Additionally, these vegetables contain a ton of nutrients that benefit head pain. Try a few slices on sandwiches or in wraps. You can also make cucumber and melon water — it’s super-refreshing on a summer day. 

4. Cherries

One of the principal causes of headache are constricted blood vessels — it lies behind the stereotypical pounding you feel. Nitric oxide helps to dilate your veins, arteries and capillaries to prevent this constriction from causing you grief. 

Cherries contain compounds that convert to nitric oxide in the blood. As a bonus, you reduce your blood pressure. Hypertension increases your risk of stroke and heart attack — lower your chances with this sweet treat. 

5. Beets

Like cherries, beets also contain nitric oxide-producing compounds. Plus, they make an outstanding addition as a side or in a stew, like goulash.

You can prepare beets in several ways — roasting, steaming or boiling.

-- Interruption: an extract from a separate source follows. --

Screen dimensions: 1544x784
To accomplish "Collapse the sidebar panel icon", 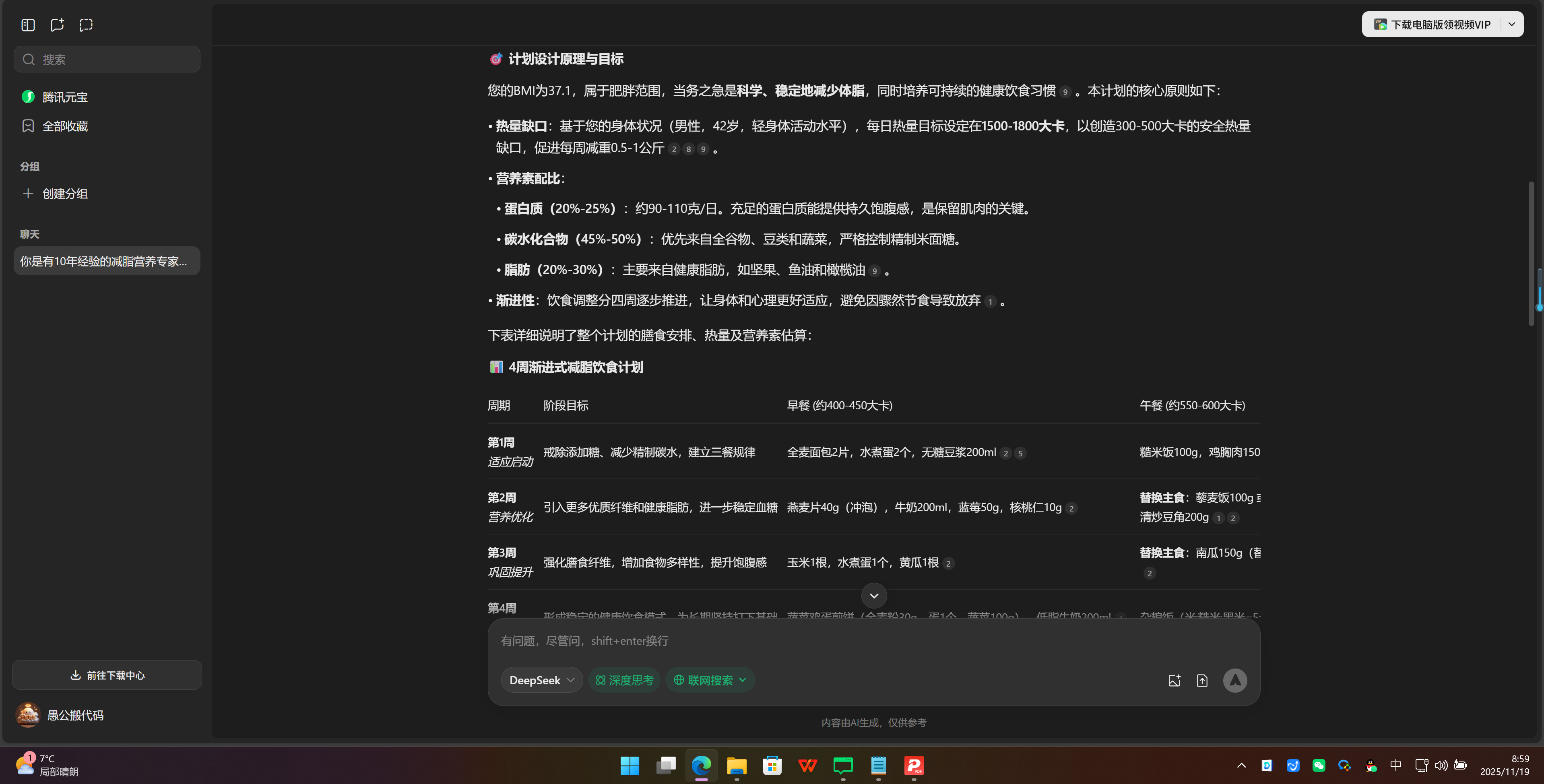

You can also smash them into a puree to thicken soups and stews or add an interesting gravy to roasts. 

6. Spicy Foods

Sometimes, your headache arises not from constricted blood vessels but rather stuffy sinus passages. However, using over-the-counter sprays can result in a rebound effect — and increased pain. 

Instead, unclog stuffy sinuses by turning up the heat. Anyone who has ever dug into a southwest bowl of salsa knows that jalapeños and Manzanos can leave you sniffling like a fiend. Once you clear the gunk, your head pain should abate. 

7. Nuts

Migraines result from a phenomenon called cortical spreading depression. When this occurs, the blood vessels in your head constrict, then dilate in a wave. The result can include nausea, vomiting, visual disturbances and head pain to partial paralysis or unconsciousness in extreme cases. 

Nuts contain healthy levels of magnesium, a vital mineral for controlling cortical spreading depression. Sprinkle a handful on your salads and add them to baked goods. You can also eat them plain as a substitute for less-healthy snacks like chips. 

8. Seeds

Like nuts, many seeds also contain considerable amounts of magnesium. Some, like sunflower seeds, also possess selenium, a mineral associated with lower depression risk. While your mood won’t cause a headache, it can make your existing misery seem worse. 

Some seeds, like pepitas, also contain healthy levels of iron. Those who follow vegetarian and vegan lifestyles often lack adequate levels of this mineral, and these gems offer a cruelty-free source. 

9. Fatty Fish

If you want to prevent headaches, make like a Catholic and embrace fish Friday — better yet, serve salmon more than once a week. The omega-3 fatty acids they contain can decrease your chances. 

According to a National Institutes of Health study on those with migraines, researchers discovered that those who took one gram of omega-3’s over two months decreased their headache’s duration by 74%. Supplementation also reduced the frequency of episodes. 

10. Carbonated Water

If you have chronic migraines, you know that pain isn’t the most debilitating symptom. However, nausea and vomiting associated with attacks can lay you flat or, at best, make your colleagues wonder why you keep running to the restroom. 

Flatwater can make your nausea worse. However, carbonation might make it less challenging to stomach. You can find devices such as the Sodastream that can transform tap water into a sparkling beverage. 

Eat More of These 10 Foods That Help With Headaches

If you are headache-prone, try eating more of these ten foods that help. With the right nutrition, you can decrease your agony and get back to work.